DIRECTIONS: Can you give the records again, starting at the line that contains "Find the location" and ending at the line that contains "series-track-q is located", with "screenshot" changed to "image" throughout and nothing else altered?

TASK INPUTS:
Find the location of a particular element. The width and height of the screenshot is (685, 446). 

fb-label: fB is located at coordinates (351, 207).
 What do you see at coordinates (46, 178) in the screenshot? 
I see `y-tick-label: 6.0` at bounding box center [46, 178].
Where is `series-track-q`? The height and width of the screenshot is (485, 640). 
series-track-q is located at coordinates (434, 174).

...

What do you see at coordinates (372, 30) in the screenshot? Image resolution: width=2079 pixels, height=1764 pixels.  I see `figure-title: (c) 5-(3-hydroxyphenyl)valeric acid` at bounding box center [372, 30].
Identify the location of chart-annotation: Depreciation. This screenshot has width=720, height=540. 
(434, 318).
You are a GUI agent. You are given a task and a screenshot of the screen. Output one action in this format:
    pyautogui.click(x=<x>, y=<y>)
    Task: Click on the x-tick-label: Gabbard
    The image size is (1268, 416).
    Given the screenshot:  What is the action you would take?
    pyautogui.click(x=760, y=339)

ANSWER TO THE EXERCISE:
Find the location of a particular element. The width and height of the image is (685, 446). 

fb-label: fB is located at coordinates (351, 207).
 What do you see at coordinates (46, 178) in the image? 
I see `y-tick-label: 6.0` at bounding box center [46, 178].
Where is `series-track-q`? The height and width of the image is (485, 640). 
series-track-q is located at coordinates (434, 174).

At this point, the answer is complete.